3.2. Data Sources and Processing

The data used in this paper include: (1) Land cover data with a spatial resolution of 30 m, obtained from GlobeLand30. The land cover data were preprocessed using ArcGIS 10.2 and reclassified into six land cover types for resource-based cities in China: arable land, wood land, grassland, water, construction land and unused land. (2) Economic density, population density, gross regional product and other socioeconomic data were obtained from the China Urban Development Bulletin, the China Urban Statistical Yearbook and the National Compilation of Information on the Costs and Benefits of Agricultural Products. (3) Administrative boundaries and other vector data were obtained from the Resource and Environment Data Cloud Platform.

3.3. Research Methodologies

3.3.1. Ecosystem Service Supply and Demand Assessment

Compared with other methods for assessing ecosystem services, the equivalent factor method is simpler in estimating ecosystem service values at larger scales and requires fewer data. By considering the research scale and the data availability in this study, the equivalent factor method was appropriate for calculating the supply of ecosystem services for resource-based cities in China. The equivalent factor method can be conducted based on the average annual value equivalents of various ecosystem services per unit area of different land use types. The equivalent factor table specified by Xie [15,28] was used in this study. There are four types of ecosystem services, including provision services, regulating services, supporting services and cultural services. The ecosystem service values were calculated as follows:

$$ESV=\sum {ESV}_k$$

$${ESV}_k=\sum (A_k\times {VC}_{ki})$$

where $ESV$ represents the ecosystem service value (CNY). ${ESV}_k$ is the ecosystem service value for land use type $k$ (CNY). $A_k$ is the area of land use type $k$ (hm²), which is derived from the land cover data. ${VC}_{ki}$ is the value coefficient of the ith ecosystem service of the land use type $k$ (Yuan/hm²), which is shown in

Table 1. Ecosystem service value coefficients per unit area/(CNY/hm²).
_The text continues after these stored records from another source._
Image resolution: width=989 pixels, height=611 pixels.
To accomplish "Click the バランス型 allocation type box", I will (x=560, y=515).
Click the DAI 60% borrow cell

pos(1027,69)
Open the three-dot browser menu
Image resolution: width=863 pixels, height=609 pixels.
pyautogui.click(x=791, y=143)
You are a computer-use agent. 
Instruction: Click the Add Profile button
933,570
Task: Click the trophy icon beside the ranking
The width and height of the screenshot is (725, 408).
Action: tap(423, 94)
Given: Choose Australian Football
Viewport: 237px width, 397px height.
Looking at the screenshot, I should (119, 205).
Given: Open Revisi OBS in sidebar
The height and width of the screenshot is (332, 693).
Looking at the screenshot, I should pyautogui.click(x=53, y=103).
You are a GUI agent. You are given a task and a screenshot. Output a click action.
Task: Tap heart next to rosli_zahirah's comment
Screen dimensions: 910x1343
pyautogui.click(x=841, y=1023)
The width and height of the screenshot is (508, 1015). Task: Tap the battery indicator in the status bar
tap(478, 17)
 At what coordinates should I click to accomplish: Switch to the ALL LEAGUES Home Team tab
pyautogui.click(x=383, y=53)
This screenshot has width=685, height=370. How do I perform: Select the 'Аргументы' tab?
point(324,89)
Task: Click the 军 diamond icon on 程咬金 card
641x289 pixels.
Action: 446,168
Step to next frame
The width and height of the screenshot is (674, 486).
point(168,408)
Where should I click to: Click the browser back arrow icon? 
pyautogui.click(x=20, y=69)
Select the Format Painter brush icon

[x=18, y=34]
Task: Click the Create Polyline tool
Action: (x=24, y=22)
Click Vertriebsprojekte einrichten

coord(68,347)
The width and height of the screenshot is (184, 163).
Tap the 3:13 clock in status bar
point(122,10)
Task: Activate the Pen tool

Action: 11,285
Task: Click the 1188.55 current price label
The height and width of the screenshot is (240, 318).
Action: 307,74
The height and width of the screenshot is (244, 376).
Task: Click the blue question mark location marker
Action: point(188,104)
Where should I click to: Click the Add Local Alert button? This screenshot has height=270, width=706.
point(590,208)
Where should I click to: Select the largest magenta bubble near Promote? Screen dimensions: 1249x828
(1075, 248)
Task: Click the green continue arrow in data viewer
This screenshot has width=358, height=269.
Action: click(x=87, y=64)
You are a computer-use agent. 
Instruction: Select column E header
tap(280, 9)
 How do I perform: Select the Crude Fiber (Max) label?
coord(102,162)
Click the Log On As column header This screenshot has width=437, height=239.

Primary Ecological Services	Secondary Ecological Services	Arable Land	Woodland	Grassland	Water Area	Unused Land
Supply services	Food production	1489.24	148.92	446.77	148.92	14.89
	Raw materials	148.92	3872.02	74.46	14.89	0.00
Reconciliation services	Gas regulation	744.62	5212.34	1191.39	0.00	0.00
	Climate regulation	1325.42	4020.95	1340.32	685.05	0.00
	Water harvesting	893.54	4765.57	1191.39	30,350.70	44.68
	Waste disposal	2442.35	1950.90	1950.90	27,074.37	14.89
Support services	Soil formation and conservation	2174.29	5808.03	2904.02	14.89	29.78
	Biodiversity conservation	1057.36	4854.92	1623.27	3708.21	506.34
Cultural services	Entertainment culture	14.89	1906.23	59.57	6463.30	14.89
	Total	10,290.64	32,539.88	10,782.09	68,460.33	625.48

. The details of the calculation are listed in Supplementary Section S1.

Demand for ecosystem services includes both products and services that can be obtained (consumed) and those that are desired. In this study, taking into account the drivers of ecosystem service change and the availability of data, with reference to Peng et al. [29,30,31], three of the socioeconomic indicators, namely, the degree of land use development, population density and economic density, were selected to construct a land development index (LDI) to express the demand for ecosystem services. Among them, the degree of land use development, i.e., the ratio of built-up land area to the total land area of the region, presented as a percentage, reflects the intensity of human consumption of ecosystem services: the larger the proportion of built-up land area is, the greater the degree of land development and use is, and the higher the human consumption of ecosystem services is. Population density can reflect the quantity of demand for ecosystem services: the higher the population density is, the greater the total demand for services is. Economic density reflects the affluence of a region and can indirectly reflect the level of human preference for access to ecosystem services: the stronger the region’s economy is, the higher the expected access to ecosystem services is. In order to eliminate the obvious differences in population density and economic density in a small number of extremely developed regions, which make the two indicators extremely volatile, the method of taking logarithms in statistics was used. The calculation formula is as follows:

$${LDI}_i=D_i\ast \lg \left(P_i\right)\ast \lg \left(G_i\right)$$

where ${LDI}_i$ denotes the land development index of the $i$th parcel. $D_i$ denotes the proportion of proportion of land used for construction of the $i$th parcel. $P_i$ denotes the population density of the $i$th parcel. $G_i$ denotes the economic density of the $i$th parcel.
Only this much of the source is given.